É a
rua que do lado nascente da Ponte de S. Gonçalo (margem esquerda) conduz ao
Largo Conselheiro António Cândido (vulgo Largo do Arquinho).
Primitivamente
foi conhecida e tratada por Rua de
Gouveia, por ser a mais importante artéria do extinto concelho medieval com
o mesmo nome e que teve foral outorgado pelo rei D. Manuel I a 22 de Novembro
de 1513, e cuja casa da Câmara se situava ao fundo da mesma rua, em local ainda
hoje assinalado por uma placa granítica, integrada na fachada do edifício e a
encimar a porta do Café Morgado!
E
“reza” assim:
Documentos
antigos atribuem àquela zona a denominação de “ Povoação de Cubello do Tâmega”, de onde virá àquela rua a
designação que melhor a identifica, Rua
do Covelo!
Contudo
as vicissitudes da história do país tiveram sempre repercussões significativas
na nossa terra e a mesma rua é “baptizada” durante a Monarquia Constitucional
com o nome de Rua D Luis I em
homenagem ao monarca que herdou a coroa de D. Pedro V, seu irmão, que faleceu sem
descendência em Novembro de 1861.
Mas
a República implantada a 5 de Outubro de 1910 depressa lhe trocou o nome, e
ainda não acabado o mês de Outubro, a 29 de Outubro de 1910, já a mesma artéria
se chamava Rua Machado dos Santos em
homenagem ao ilustre republicano que após a morte inesperada do Dr.

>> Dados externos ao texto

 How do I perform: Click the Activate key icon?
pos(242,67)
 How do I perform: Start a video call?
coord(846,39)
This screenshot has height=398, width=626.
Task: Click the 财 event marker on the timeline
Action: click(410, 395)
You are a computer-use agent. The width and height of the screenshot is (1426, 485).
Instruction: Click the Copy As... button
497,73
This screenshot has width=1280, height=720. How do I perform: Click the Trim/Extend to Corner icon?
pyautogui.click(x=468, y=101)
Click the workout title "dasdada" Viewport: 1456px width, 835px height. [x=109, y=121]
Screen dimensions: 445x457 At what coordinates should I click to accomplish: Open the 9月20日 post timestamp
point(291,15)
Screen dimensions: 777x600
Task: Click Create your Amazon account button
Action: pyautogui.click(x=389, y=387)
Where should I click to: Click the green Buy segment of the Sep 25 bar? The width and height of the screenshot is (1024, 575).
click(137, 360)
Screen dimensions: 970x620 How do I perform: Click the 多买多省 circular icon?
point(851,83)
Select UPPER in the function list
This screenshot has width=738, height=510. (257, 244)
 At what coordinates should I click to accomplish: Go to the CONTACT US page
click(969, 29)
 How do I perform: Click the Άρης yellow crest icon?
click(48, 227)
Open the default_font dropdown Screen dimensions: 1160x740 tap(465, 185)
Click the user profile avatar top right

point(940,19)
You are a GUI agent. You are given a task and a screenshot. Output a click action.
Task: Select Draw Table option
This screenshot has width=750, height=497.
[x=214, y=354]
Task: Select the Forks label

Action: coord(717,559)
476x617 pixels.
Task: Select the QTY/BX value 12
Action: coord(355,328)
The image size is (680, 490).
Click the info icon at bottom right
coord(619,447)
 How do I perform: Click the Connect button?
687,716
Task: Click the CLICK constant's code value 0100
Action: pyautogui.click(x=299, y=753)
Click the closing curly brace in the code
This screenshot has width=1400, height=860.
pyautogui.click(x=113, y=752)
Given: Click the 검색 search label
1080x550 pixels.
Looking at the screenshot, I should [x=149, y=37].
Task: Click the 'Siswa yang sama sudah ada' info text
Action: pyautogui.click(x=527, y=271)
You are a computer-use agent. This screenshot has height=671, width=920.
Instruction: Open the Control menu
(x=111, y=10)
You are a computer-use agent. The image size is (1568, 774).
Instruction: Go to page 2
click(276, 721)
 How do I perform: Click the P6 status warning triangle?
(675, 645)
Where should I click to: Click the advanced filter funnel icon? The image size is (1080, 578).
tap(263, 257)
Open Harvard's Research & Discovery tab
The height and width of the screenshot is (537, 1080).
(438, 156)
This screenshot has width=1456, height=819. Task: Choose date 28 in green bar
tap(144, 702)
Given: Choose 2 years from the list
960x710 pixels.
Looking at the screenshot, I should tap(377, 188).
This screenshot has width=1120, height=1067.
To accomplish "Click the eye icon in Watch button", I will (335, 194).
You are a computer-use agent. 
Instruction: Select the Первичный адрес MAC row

Miguel
Bombarda a 3 de Outubro de 1910, deu início ao movimento revolucionário que
iria implantar a República em Portugal, e no qual se distinguiu como verdadeiro
herói na Rotunda da Avenida da Liberdade.
Mas
foi sol de pouca dura!
A 4
de Março de 1911, a mesma Comissão Administrativa Republicana de Amarante,
atribui à rua o nome de Rua 31 de
Janeiro, para homenagear os que participaram no movimento revolucionário de
31 de Janeiro de 1891,a primeira grande tentativa republicana de derrube da
monarquia e que nas palavras de João Chagas (n. Rio de Janeiro, 1 de Setembro
de 1863- m. Cascais, Estoril, 28 de Maio de 1925) foi “ o mais luminoso e viril movimento de emancipação que ainda sacudiu
Portugal no último século”, ignorando mesmo o nome de Machado dos Santos
recentemente atribuído, a crer no texto justificativo da atribuição do novo
nome:
“…tomando por base norma seguida pela Câmara do Porto e outras do
país, resolveu esta Câmara, que não se dê às ruas da vila o nome de vivos e em
harmonia com esta resolução resolveu que à Rua D. Luiz I, se dê o nome da Rua
31 de Janeiro.” ( Livro de
Actas- 4, pag 9 de 4 de Março de 1911)
De
todos estes nomes, aquele que reuniu o consenso popular, foi e continua a ser a
designação de Rua do Covelo!
Esta
rua é por demais conhecida de amarantinos e forasteiros, pelos inúmeros
estabelecimentos comerciais, nomeadamente os de restauração (restaurantes e
tasquinhas) que se orgulham de bem servir a excelente gastronomia local e das
confeitarias, exímias na produção da tradicional doçaria conventual!
É
uma das ruas que em tempos de cheias o Tâmega inunda, transfigurando-a em canal
de uma qualquer Veneza do Douro Litoral!
![]() |
| Rua do Covelo - Cheias de 1962 |
A
Rua ostenta orgulhosamente nas suas paredes os níveis das incursões do Tâmega,
como se de feridas de guerra que a dignificam se tratasse, para espanto dos
forasteiros que nos visitam!
Nesta
rua nasceram dois prestigiados jornais locais, a Flôr do Tâmega e o Tribuna de
Amarante, da iniciativa da família Carneiro!
Ali
terá existido o hospital e albergaria medieval do Covelo, e um interessante
fontanário, chamado de “fonte da Albergaria” que ainda conheci, mas que a
voracidade do tempo e dos homens “extinguiu”. Neste hospital e albergaria se
dava acolhimento a peregrinos doentes que a Amarante se deslocavam em romagem
ao túmulo de S. Gonçalo.
A este hospital e albergaria se refere a Drª
Maria José Queirós Lopes no seu trabalho de Mestrado em História Moderna,
intitulado “ Misericórdia de Amarante: Contribuição para o seu estudo”, nos
seguintes termos:
- “O
hospital da albergaria tinha uma localização privilegiada junto da casa do
foral do concelho de Gouveia. Dispunha de comunicação directa por escada com a
rua do Covelo, a principal artéria da época. O edifício implantava-se num
espaço murado que em volta dele enformava o pátio com escadas que desciam para
um terreiro espaçoso (328m2), em proporção à dimensão do edifício cuja
área seria na ordem de 13lm2. Era no terreiro que se situava a fonte da
albergaria, da qual ainda há memória.